• Directions for this task: Copy out the entries word for word, leaving images aside.

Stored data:
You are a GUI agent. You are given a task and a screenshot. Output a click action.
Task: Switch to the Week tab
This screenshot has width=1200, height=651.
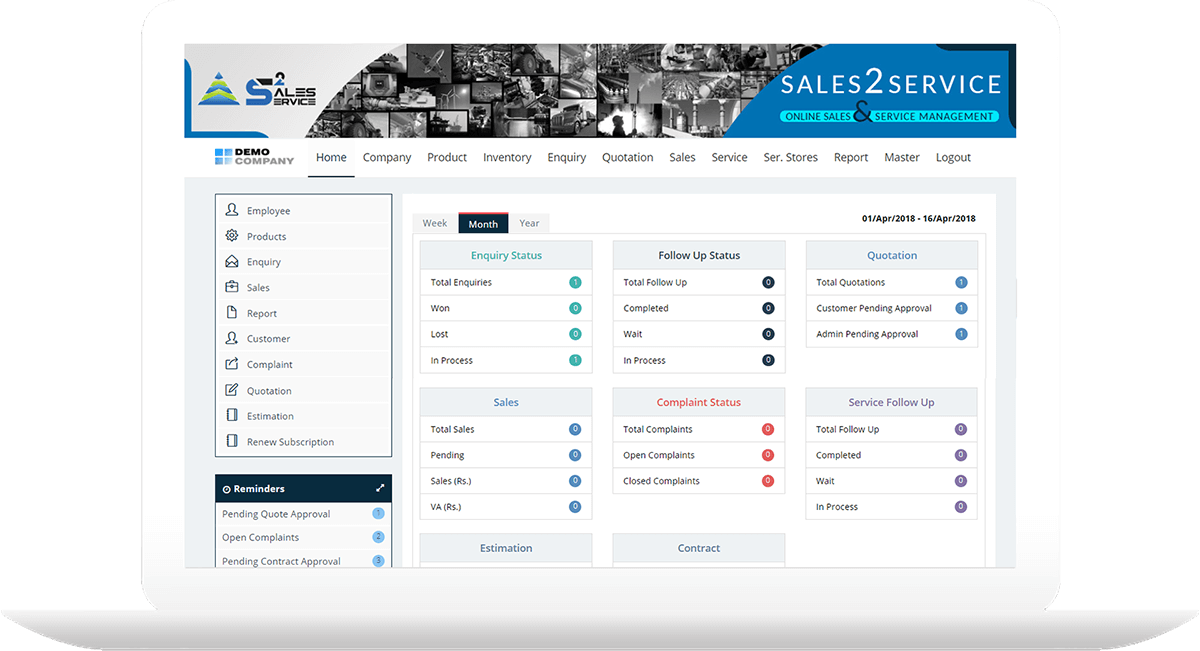click(434, 222)
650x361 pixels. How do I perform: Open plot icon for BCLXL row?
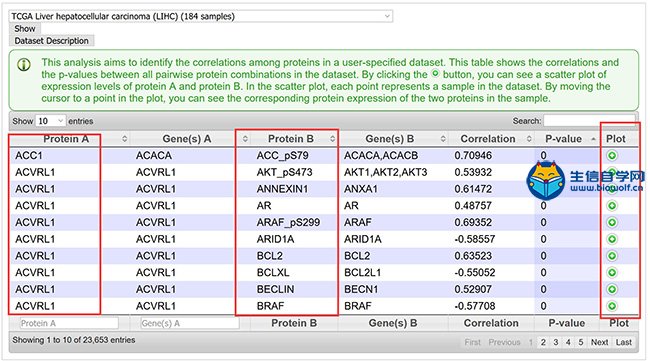point(612,273)
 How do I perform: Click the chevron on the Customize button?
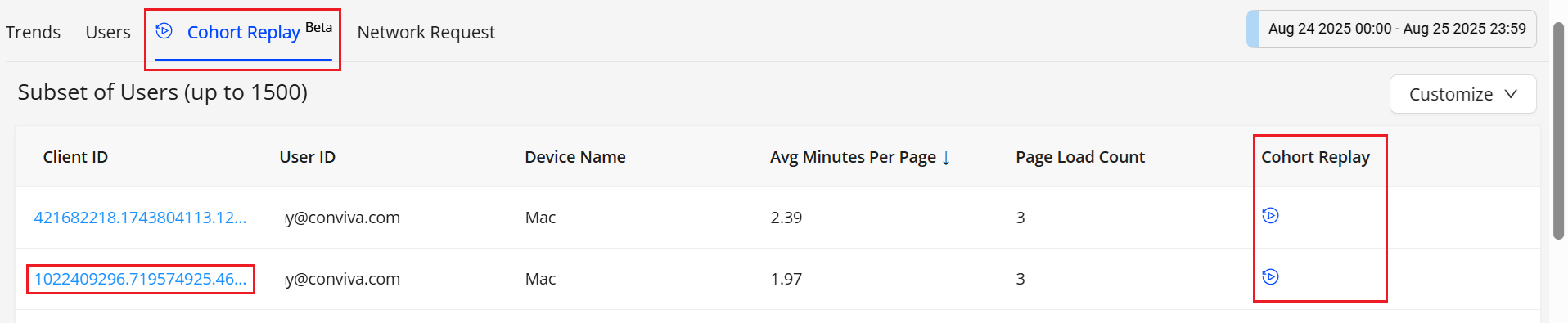coord(1511,94)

• Your solution:
You are a GUI agent. You are given a task and a screenshot. Output a click action.
Task: Switch to the Week tab
This screenshot has width=1200, height=651.
click(434, 222)
650x361 pixels. How do I perform: Open plot icon for BCLXL row?
point(612,273)
 How do I perform: Click the chevron on the Customize button?
coord(1511,94)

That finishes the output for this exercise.